= Task description =
Omit the pictures and retype only the lines from the one containing "Viewport: 390px width, 390px" through the end of the listing, both ends included.
BEGIN
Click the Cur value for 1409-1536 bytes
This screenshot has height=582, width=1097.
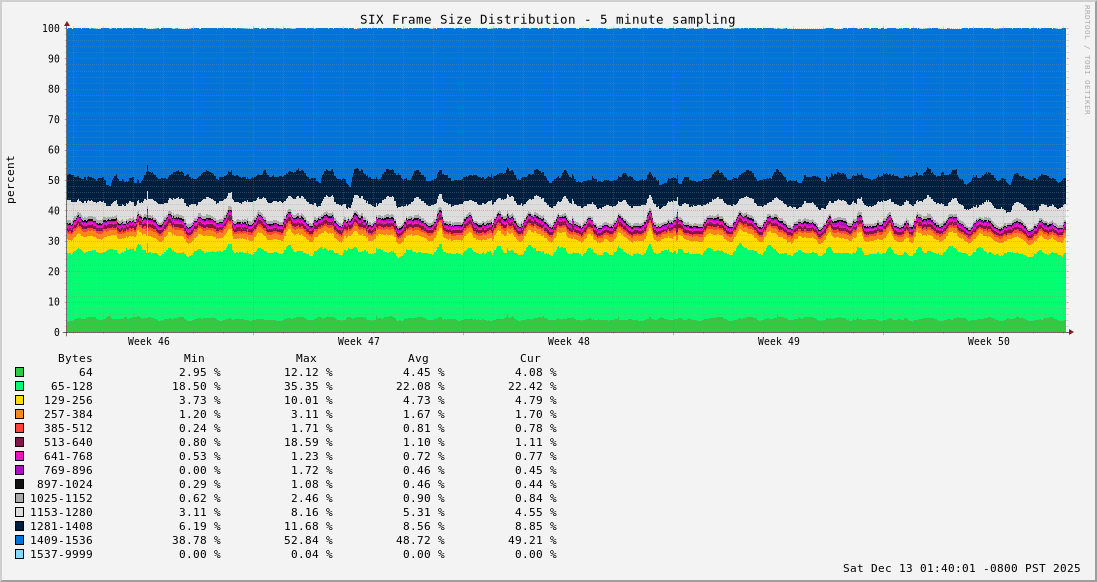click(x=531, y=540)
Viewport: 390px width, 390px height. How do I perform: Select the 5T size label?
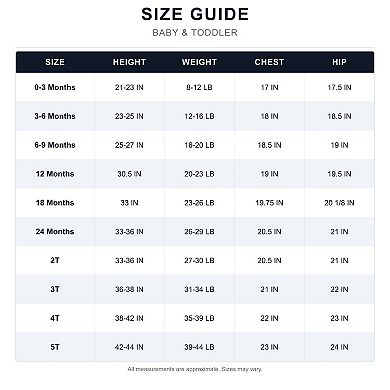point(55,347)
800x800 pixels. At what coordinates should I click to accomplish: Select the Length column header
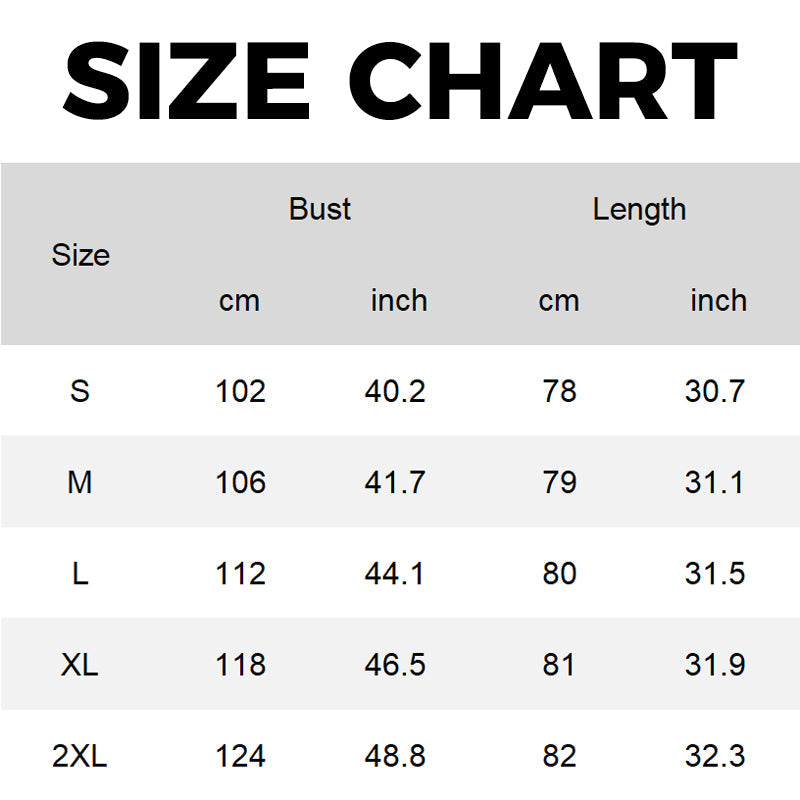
END
= Answer box =
Viewport: 390px width, 390px height. How do I perform: Select the 5T size label?
point(55,347)
800x800 pixels. At what coordinates should I click to accomplish: Select the Length column header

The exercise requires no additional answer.